Convert the entries starting at the line containing "The image size is (700, 507)." and ending at the line containing "Action: pos(80,74)" into a two-column CSV with the headers instruction and response. Give one row per entry, with its text and its answer each in a single quoted field, line breaks replaced by spaces and the pictures left out.

• DATA LISTING:
+++

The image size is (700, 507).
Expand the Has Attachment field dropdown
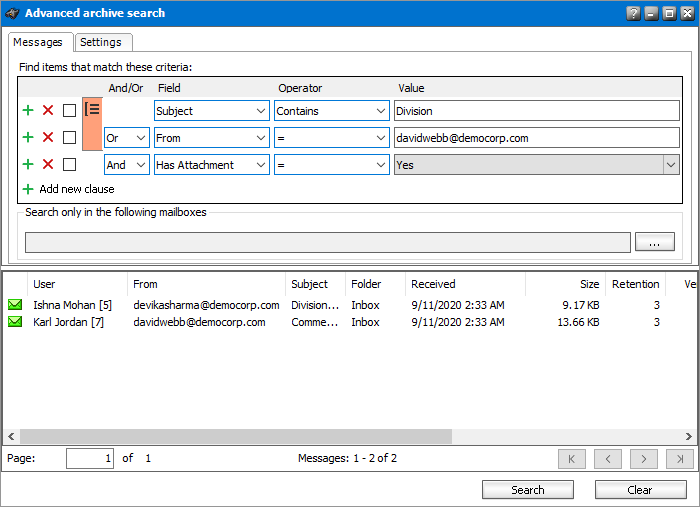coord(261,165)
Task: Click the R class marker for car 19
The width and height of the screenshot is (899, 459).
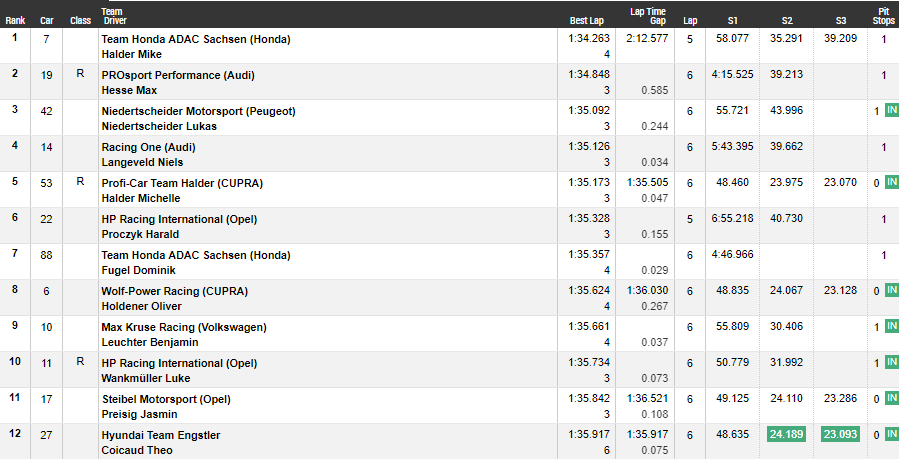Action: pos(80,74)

+++

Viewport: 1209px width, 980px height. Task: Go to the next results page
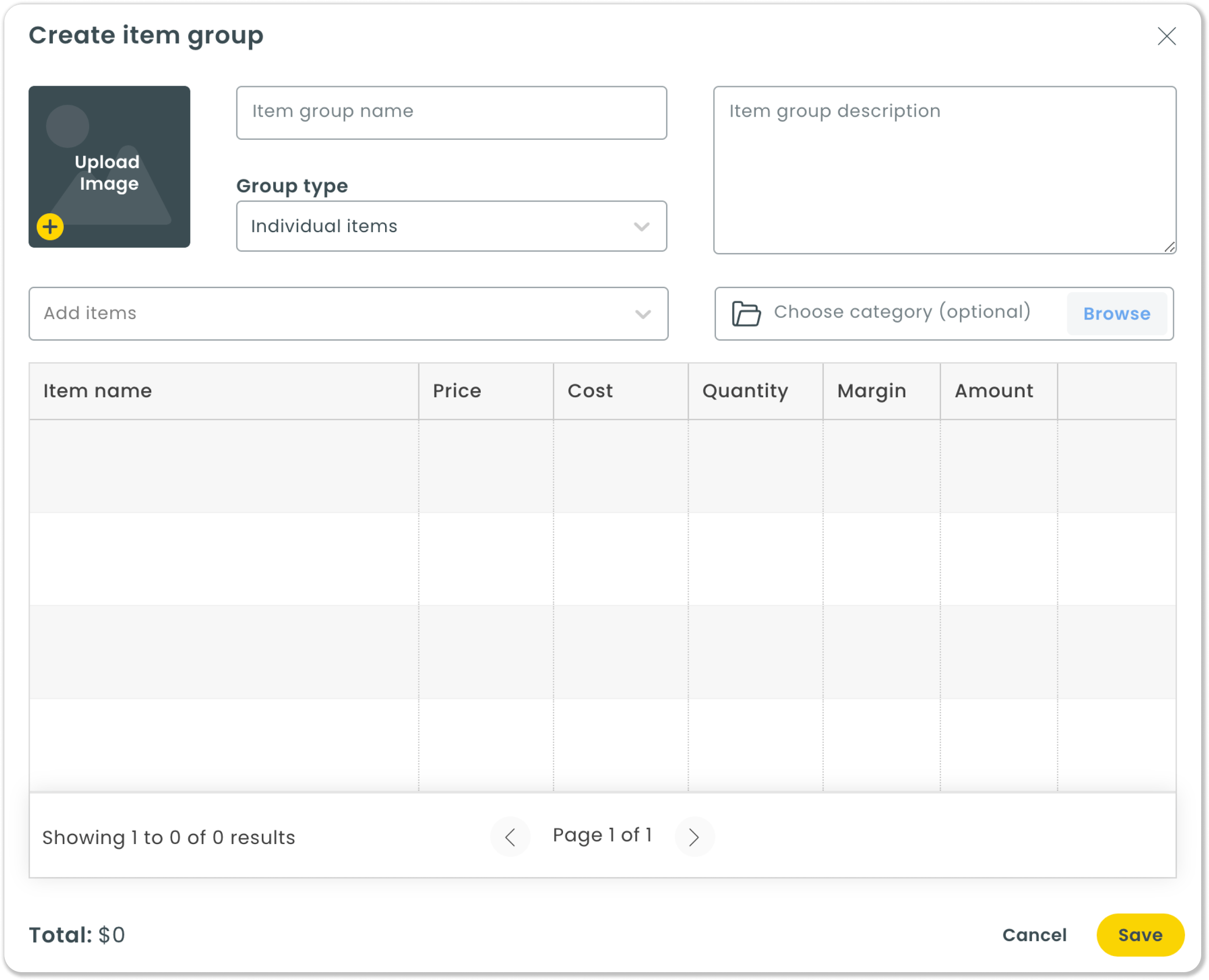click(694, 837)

+++

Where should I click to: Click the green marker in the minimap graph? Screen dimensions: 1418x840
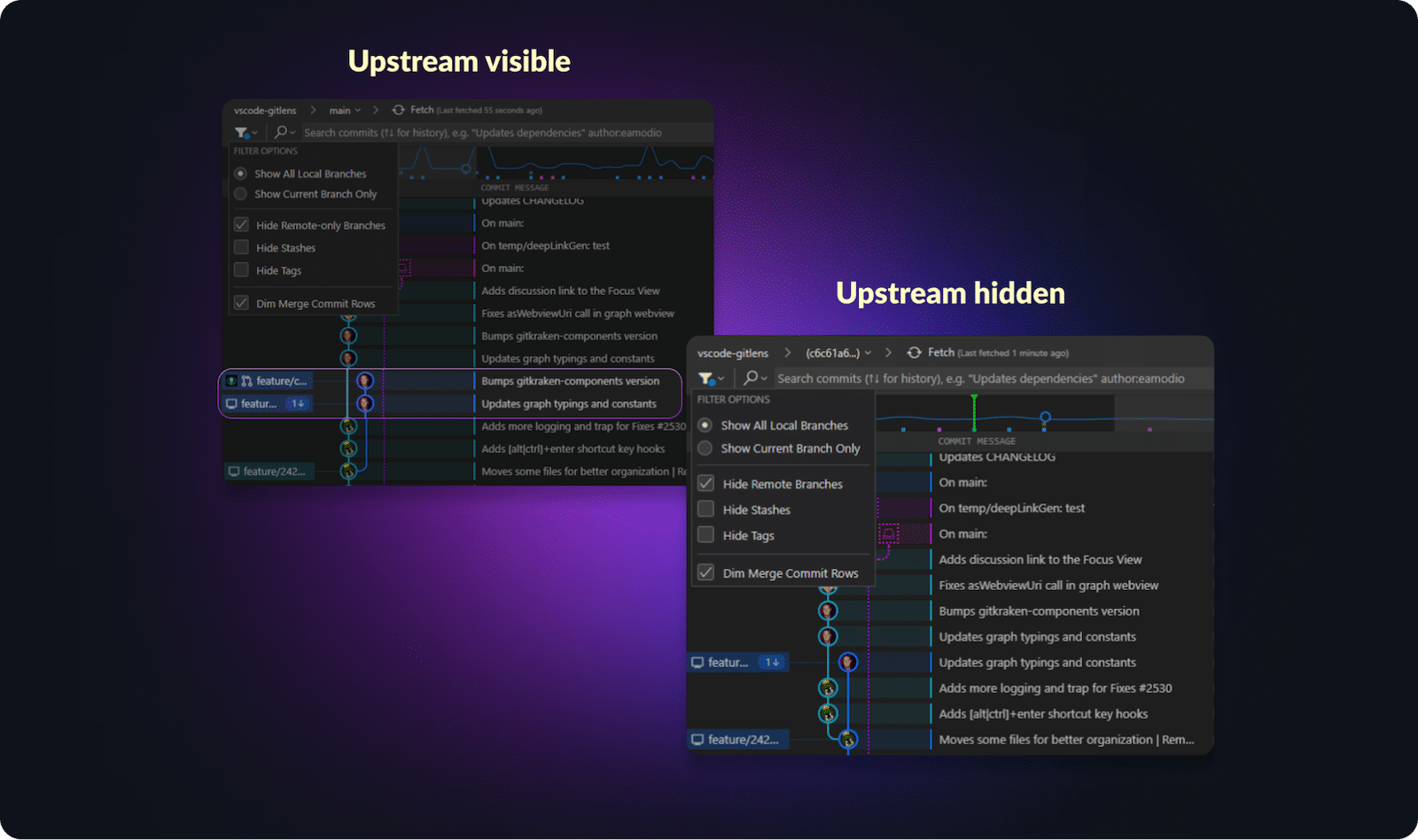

+++

• IN RESPONSE:
instruction,response
"The image size is (700, 507). Expand the Has Attachment field dropdown","coord(261,165)"
"Task: Click the R class marker for car 19 The width and height of the screenshot is (899, 459).","Action: pos(80,74)"